In how many lines of the entries below does "brand" appear? Give only the number.

[Recorded data]

━━━

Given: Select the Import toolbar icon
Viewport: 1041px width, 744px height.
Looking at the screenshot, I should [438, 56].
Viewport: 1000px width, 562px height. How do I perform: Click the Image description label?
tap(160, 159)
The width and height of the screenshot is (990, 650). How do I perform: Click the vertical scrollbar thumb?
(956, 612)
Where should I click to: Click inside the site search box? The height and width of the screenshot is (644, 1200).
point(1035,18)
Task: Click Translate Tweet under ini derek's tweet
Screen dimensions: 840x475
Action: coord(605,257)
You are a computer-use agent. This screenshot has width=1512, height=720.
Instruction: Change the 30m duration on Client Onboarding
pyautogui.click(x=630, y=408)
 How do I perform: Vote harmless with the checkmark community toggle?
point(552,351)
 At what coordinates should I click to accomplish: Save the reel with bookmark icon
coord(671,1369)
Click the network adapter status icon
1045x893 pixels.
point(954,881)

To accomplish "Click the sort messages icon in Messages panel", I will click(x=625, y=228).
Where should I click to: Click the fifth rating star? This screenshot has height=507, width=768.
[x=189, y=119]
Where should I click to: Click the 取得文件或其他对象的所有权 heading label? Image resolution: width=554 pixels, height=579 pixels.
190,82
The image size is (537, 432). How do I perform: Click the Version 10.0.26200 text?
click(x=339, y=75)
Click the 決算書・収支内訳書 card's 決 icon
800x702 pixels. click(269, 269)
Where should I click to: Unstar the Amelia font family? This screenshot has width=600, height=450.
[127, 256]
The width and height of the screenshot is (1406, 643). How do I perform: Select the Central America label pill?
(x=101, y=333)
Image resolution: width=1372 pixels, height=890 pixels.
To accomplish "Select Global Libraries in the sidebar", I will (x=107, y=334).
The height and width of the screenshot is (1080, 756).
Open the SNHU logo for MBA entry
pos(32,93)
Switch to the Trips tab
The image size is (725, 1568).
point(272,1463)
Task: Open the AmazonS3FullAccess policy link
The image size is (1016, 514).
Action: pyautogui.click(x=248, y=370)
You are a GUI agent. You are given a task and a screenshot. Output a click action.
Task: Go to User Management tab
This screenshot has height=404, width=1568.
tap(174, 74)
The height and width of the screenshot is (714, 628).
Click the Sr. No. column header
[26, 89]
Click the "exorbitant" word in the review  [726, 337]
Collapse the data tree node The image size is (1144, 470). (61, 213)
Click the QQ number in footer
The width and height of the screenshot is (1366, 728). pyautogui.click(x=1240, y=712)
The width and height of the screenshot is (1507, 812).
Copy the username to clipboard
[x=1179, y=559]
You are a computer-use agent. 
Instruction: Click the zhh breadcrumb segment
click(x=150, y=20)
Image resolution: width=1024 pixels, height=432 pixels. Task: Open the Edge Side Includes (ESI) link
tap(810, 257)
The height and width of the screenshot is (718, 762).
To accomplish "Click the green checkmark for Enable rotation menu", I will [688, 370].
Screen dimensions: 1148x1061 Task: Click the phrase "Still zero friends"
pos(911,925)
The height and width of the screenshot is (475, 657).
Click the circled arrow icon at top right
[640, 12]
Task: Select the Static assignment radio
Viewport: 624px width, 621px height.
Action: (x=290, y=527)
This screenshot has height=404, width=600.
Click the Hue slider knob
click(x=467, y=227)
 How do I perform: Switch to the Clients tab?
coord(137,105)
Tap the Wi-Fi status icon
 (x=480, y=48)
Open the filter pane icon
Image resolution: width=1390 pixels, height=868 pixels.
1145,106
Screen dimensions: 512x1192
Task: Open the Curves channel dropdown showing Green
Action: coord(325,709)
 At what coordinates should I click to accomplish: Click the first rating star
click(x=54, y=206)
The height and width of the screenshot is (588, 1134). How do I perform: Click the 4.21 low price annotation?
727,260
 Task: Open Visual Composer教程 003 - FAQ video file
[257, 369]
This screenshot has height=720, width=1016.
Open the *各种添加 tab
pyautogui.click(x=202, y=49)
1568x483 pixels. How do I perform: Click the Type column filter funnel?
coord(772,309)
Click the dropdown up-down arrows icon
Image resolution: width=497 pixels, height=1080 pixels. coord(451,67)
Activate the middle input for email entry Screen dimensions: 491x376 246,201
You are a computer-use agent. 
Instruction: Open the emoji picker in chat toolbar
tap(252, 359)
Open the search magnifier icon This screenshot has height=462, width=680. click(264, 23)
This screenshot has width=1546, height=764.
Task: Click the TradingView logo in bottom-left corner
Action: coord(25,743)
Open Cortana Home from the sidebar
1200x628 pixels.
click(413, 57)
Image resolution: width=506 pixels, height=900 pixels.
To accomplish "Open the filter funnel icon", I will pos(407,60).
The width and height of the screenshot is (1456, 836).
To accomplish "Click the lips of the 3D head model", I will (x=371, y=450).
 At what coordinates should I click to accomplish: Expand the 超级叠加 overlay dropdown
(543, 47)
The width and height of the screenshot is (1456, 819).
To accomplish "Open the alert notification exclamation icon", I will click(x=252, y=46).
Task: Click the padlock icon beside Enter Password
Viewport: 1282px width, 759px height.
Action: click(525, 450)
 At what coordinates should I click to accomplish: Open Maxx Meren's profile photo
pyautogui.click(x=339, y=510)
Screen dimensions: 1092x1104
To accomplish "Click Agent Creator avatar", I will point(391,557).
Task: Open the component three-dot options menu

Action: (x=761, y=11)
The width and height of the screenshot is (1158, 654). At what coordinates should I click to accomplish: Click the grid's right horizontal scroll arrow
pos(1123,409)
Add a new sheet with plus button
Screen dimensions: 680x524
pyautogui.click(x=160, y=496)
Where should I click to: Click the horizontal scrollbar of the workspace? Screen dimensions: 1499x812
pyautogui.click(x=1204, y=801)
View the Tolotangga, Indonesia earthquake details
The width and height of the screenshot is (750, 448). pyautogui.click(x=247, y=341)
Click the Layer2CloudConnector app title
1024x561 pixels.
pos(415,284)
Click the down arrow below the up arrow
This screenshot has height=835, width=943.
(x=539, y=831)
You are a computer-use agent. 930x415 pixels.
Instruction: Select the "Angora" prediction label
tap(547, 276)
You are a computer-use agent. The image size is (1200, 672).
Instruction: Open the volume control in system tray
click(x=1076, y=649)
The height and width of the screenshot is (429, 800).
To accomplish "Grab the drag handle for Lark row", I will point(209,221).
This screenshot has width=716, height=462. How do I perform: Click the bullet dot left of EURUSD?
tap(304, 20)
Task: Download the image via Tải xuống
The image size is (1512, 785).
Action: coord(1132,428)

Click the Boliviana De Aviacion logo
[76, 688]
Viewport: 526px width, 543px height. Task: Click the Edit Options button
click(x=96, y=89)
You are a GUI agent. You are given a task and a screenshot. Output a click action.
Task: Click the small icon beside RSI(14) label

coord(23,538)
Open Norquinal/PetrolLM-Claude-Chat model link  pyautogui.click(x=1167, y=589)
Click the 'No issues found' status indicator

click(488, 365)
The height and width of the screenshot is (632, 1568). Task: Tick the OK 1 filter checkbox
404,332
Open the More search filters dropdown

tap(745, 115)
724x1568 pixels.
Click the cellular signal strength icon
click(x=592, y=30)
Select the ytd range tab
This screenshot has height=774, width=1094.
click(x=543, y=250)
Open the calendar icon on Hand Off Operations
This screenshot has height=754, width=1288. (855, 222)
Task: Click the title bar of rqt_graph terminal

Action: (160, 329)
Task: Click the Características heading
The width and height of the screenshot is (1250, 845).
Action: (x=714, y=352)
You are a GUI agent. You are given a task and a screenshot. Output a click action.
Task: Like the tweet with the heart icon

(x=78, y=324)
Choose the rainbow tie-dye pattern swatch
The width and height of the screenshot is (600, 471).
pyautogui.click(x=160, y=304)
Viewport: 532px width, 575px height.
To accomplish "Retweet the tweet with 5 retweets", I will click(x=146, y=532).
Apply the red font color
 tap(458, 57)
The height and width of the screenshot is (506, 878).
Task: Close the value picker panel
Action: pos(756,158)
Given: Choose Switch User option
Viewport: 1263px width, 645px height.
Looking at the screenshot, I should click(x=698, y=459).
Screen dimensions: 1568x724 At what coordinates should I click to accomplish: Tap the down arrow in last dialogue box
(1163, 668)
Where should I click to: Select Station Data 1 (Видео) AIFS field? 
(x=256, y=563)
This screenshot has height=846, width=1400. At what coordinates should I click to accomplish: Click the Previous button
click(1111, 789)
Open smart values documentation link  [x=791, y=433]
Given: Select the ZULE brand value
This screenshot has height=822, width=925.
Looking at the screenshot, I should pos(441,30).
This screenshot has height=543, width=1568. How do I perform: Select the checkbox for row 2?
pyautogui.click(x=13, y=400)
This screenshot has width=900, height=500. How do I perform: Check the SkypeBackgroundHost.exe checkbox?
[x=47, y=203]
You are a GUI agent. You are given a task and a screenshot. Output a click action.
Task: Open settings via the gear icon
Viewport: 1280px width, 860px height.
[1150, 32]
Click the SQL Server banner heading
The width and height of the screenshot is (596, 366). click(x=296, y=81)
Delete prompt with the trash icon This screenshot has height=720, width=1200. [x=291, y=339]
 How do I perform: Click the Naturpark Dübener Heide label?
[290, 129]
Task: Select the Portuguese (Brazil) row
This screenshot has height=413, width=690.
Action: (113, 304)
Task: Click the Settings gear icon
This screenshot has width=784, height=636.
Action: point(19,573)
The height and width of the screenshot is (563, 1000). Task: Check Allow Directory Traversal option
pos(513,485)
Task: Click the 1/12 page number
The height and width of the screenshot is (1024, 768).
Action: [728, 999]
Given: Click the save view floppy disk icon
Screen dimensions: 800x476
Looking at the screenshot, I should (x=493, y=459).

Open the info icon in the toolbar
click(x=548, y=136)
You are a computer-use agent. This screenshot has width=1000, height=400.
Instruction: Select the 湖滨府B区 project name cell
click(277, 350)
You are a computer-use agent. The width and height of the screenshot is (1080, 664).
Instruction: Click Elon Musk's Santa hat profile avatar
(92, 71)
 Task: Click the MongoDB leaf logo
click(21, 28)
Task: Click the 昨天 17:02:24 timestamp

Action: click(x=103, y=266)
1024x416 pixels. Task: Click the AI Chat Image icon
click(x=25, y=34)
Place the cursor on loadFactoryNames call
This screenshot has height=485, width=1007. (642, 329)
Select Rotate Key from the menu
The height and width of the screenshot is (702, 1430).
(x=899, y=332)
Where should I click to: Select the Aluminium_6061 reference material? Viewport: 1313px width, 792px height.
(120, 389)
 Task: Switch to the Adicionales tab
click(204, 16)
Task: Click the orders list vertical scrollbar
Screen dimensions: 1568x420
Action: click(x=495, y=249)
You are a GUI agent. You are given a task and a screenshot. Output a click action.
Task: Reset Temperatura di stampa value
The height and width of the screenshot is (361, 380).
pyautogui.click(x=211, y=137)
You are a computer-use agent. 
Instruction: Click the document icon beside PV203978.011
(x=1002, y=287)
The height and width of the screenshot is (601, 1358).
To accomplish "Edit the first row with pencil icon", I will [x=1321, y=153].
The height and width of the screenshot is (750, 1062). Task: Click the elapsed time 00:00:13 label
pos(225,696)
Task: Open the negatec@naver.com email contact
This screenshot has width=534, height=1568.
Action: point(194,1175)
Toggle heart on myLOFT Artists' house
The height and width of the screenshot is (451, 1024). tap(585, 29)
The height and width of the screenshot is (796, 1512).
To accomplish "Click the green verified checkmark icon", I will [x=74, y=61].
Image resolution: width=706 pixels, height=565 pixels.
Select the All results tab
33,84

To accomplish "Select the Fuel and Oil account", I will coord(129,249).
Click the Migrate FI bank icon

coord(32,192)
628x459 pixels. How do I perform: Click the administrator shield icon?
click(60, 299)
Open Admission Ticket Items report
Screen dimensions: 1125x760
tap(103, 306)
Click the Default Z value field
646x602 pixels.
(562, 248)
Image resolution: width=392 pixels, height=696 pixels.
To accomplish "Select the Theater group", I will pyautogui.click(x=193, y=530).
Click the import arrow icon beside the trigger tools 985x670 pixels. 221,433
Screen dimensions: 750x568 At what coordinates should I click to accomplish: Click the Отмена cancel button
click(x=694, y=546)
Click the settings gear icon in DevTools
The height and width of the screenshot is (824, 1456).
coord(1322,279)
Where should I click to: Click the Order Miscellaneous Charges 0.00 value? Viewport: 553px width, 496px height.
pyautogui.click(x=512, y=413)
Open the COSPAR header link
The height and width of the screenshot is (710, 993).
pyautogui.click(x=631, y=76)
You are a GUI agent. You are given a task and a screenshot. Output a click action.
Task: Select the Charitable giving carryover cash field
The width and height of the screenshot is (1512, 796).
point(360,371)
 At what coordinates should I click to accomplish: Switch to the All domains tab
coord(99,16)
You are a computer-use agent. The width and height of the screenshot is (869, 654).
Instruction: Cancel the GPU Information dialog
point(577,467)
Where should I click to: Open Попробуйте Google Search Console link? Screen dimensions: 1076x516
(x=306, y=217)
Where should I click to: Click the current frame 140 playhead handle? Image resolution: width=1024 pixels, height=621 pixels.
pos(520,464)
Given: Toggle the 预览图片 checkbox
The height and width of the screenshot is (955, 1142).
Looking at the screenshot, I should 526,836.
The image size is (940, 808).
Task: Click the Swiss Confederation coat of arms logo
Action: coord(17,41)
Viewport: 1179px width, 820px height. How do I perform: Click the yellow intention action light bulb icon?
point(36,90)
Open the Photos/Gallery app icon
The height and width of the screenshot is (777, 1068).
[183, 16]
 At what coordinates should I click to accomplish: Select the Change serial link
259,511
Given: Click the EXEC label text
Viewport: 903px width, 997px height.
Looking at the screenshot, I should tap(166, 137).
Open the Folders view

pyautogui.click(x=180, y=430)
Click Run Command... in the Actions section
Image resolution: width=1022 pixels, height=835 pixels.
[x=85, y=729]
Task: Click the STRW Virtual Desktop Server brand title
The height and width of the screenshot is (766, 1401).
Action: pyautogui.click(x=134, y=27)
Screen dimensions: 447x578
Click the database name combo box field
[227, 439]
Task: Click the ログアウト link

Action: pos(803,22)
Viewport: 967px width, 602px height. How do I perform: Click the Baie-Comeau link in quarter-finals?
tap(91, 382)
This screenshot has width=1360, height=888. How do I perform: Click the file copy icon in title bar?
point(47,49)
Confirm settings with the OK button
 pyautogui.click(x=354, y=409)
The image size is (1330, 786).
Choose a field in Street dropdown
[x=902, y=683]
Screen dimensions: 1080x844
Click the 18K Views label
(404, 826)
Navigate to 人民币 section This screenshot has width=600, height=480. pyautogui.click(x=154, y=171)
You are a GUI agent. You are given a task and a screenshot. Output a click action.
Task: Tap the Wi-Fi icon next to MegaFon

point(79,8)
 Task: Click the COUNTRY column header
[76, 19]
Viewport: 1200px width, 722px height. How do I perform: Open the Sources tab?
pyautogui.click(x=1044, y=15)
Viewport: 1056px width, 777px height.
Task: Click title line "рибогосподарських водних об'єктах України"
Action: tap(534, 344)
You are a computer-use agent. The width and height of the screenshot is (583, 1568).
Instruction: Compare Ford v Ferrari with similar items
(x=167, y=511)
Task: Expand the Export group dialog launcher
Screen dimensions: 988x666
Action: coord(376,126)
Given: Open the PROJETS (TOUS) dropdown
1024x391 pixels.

━━━

→ **Exercise answer**
2